What to work on => Will you transcribe the entries that follow, exactly and in full?

*****

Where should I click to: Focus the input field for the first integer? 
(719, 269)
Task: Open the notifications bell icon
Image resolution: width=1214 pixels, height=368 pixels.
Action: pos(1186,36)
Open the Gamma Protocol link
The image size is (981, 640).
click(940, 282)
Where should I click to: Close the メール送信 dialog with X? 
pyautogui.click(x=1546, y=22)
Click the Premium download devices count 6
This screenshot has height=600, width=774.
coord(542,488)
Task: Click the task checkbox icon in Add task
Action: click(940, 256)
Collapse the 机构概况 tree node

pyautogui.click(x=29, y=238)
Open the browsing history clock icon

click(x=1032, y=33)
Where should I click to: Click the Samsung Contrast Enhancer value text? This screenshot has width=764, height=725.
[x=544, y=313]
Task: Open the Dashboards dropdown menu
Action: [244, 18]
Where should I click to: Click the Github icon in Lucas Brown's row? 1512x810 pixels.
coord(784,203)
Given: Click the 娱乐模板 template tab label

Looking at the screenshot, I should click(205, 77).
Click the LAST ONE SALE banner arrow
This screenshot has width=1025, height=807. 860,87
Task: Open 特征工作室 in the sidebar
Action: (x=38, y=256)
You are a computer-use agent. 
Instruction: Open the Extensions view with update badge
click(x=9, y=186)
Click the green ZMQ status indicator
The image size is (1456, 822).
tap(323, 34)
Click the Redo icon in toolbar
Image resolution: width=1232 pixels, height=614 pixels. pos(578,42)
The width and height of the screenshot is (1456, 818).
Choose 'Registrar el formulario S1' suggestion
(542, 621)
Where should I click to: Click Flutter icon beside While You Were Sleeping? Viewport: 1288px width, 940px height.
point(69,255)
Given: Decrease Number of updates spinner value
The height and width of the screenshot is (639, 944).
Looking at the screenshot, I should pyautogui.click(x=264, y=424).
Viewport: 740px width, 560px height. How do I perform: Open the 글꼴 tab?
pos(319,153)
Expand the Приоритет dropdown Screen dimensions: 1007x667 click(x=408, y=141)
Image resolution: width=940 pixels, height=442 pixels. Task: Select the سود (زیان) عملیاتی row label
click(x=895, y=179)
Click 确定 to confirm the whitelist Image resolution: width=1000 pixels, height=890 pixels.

*****

Final answer =>
Where should I click to: Focus the input field for the first integer? 
(719, 269)
Task: Open the notifications bell icon
Image resolution: width=1214 pixels, height=368 pixels.
Action: pos(1186,36)
Open the Gamma Protocol link
The image size is (981, 640).
click(940, 282)
Where should I click to: Close the メール送信 dialog with X? 
pyautogui.click(x=1546, y=22)
Click the Premium download devices count 6
This screenshot has height=600, width=774.
coord(542,488)
Task: Click the task checkbox icon in Add task
Action: click(940, 256)
Collapse the 机构概况 tree node

pyautogui.click(x=29, y=238)
Open the browsing history clock icon

click(x=1032, y=33)
Where should I click to: Click the Samsung Contrast Enhancer value text? This screenshot has width=764, height=725.
[x=544, y=313]
Task: Open the Dashboards dropdown menu
Action: [244, 18]
Where should I click to: Click the Github icon in Lucas Brown's row? 1512x810 pixels.
coord(784,203)
Given: Click the 娱乐模板 template tab label

Looking at the screenshot, I should click(205, 77).
Click the LAST ONE SALE banner arrow
This screenshot has width=1025, height=807. 860,87
Task: Open 特征工作室 in the sidebar
Action: (x=38, y=256)
You are a computer-use agent. 
Instruction: Open the Extensions view with update badge
click(x=9, y=186)
Click the green ZMQ status indicator
The image size is (1456, 822).
tap(323, 34)
Click the Redo icon in toolbar
Image resolution: width=1232 pixels, height=614 pixels. pos(578,42)
The width and height of the screenshot is (1456, 818).
Choose 'Registrar el formulario S1' suggestion
(542, 621)
Where should I click to: Click Flutter icon beside While You Were Sleeping? Viewport: 1288px width, 940px height.
point(69,255)
Given: Decrease Number of updates spinner value
The height and width of the screenshot is (639, 944).
Looking at the screenshot, I should pyautogui.click(x=264, y=424).
Viewport: 740px width, 560px height. How do I perform: Open the 글꼴 tab?
pos(319,153)
Expand the Приоритет dropdown Screen dimensions: 1007x667 click(x=408, y=141)
Image resolution: width=940 pixels, height=442 pixels. Task: Select the سود (زیان) عملیاتی row label
click(x=895, y=179)
Click 确定 to confirm the whitelist Image resolution: width=1000 pixels, height=890 pixels.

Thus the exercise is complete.